Blankfien’s call for pay reform on Wall Street is probably more posturing than penitence, as the Goldman chief exec knows there’s no wrath like that of angry voters.
By Bob Dowling, Caijing 17 April 2009
Lloyd Blankfein, the chief executive of Goldman Sachs Group, told American institutional investors that Wall Street must reform how it pays its executives. Two days later, China’s government said it would place a pay cap of 90 percent of 2007 levels on salaries at state run banks. The idea was comparable to the US$500,000 pay cap U.S. bankers, investment bankers and anyone else who took bailout funds have been operating under since earlier this year.
European regulators have also pushed pay caps down on their bankers. While no one believes U.S. or European pay limits will be permanent, they will likely hold in the U.S. until each firm that received money from the Troubled Asset Relief Program pays it back to the U.S. Treasury. Even then, there would be such a public outcry if compensation shot skyward again that Blankfein’s remarks were seen as part of a new, more conciliatory attitude that Wall Street is using to woo Washington.
Goldman, which borrowed US$10 billion in bailout funds from the government, has made it known that it wants to raise funds to pay back the money as soon as possible. While in practice, this would free Goldman to do what it wanted with compensation levels, politically, it would be suicidal.
One lesson Americans have burned to memory from the subprime crisis it is that Wall Streeters seeking every bonus payment from fee- and deal-making income were behind the wild lending, insuring and selling of subprime debt around the world. The math was simple. The more the deals you made – no matter how risky – the more you took home for yourself that year.
Against that background, Blankfein’s public remarks are part of the way Washington and Wall Street negotiate with each other while a nation of angry voters looks on. It is also a win for Goldman, because the firm has in place many of the “reforms” Blankfein proposed for others. In effect, the Goldman boss is trying to get Washington to push other firms in his direction so that outsized short-term compensation can’t be used as a competitive weapon in hiring top investment bankers.
He is recommending that compensation be based on an “individual’s ability to identify and create value,” and that those at executive levels should be mostly paid in stock beyond a base salary. Stock payments would be stretched out over a three-year period so a one-year high gain would not be enough to drive big payments. In addition, most of the stock of top-ranked executives would have to remain with the firm until retirement.
Ironically, this is much closer to the old partnership arrangement that U.S. investment bankers followed until a decade ago when they decided to “cash out” their partnership stakes, go public and raise a windfall. Five of Goldman’s top partners each got stock worth more than US$200 million from the 1999 public offering, and that stock grew enormously in value. Before he became George Bush’s Treasury secretary in 2006, Henry Paul was worth some US$700 million in Goldman stock.
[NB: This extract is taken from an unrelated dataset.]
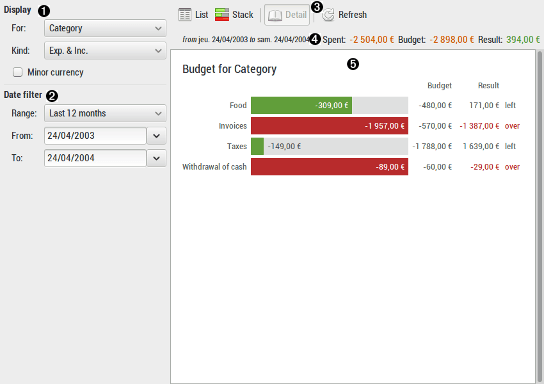Open the Kind Exp. & Inc. dropdown

coord(105,51)
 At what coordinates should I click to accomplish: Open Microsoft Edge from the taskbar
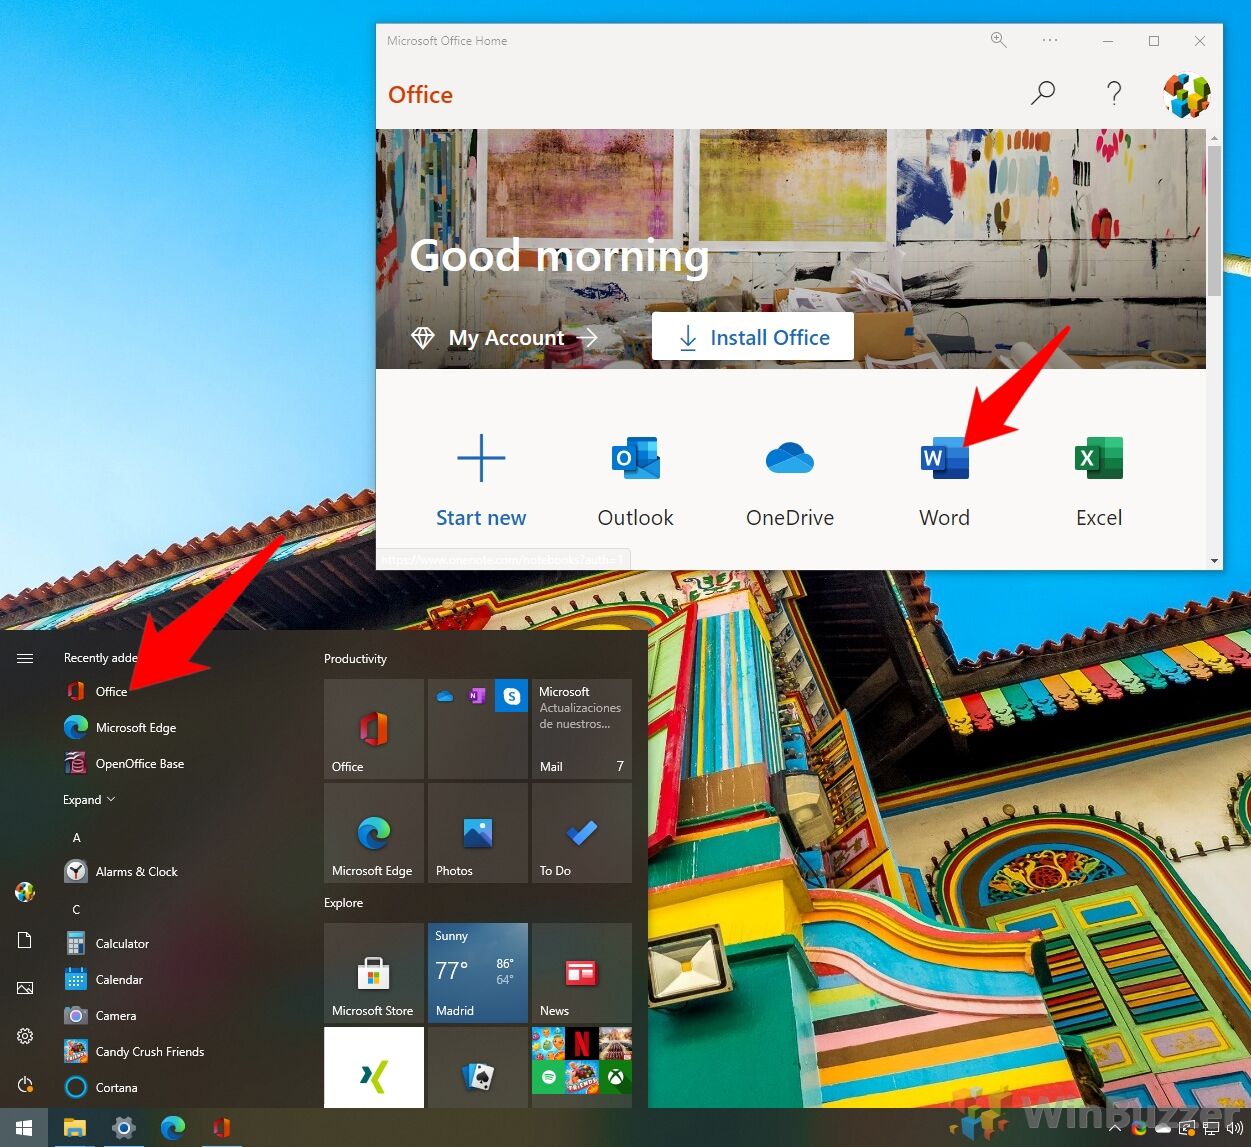[x=173, y=1128]
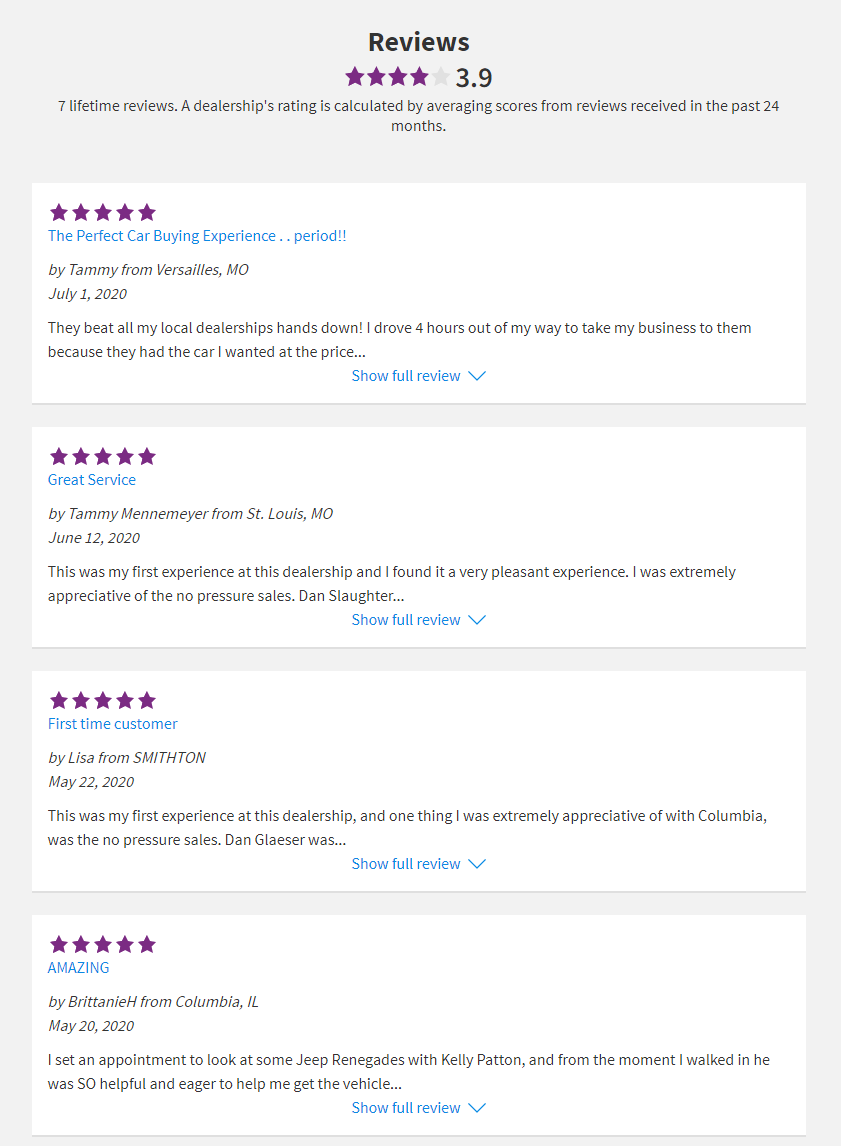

Goldman may win in another way too, but that outcome is less certain. For weeks, blogs and more sophisticated newspaper pieces have suggested that Goldman was one of the firms whose aggressive shorting of insurance contracts on subprime debt helped bring down AIG, Lehmann, and Bear Stearns.
Henry T.C. Hu, a widely followed law professor from the University of Texas, recently called Goldman an “empty creditor” of AIG – meaning the weaker AIG got, the better Goldman’s chance was to benefit from an insurance policy it held with AIG, since under the terms of the policy, AIG would have to payout. Blogs have suggested that Goldman was short-selling subprime instruments in a way that worsened the outlook for AIG, causing investors to dump AIG stock.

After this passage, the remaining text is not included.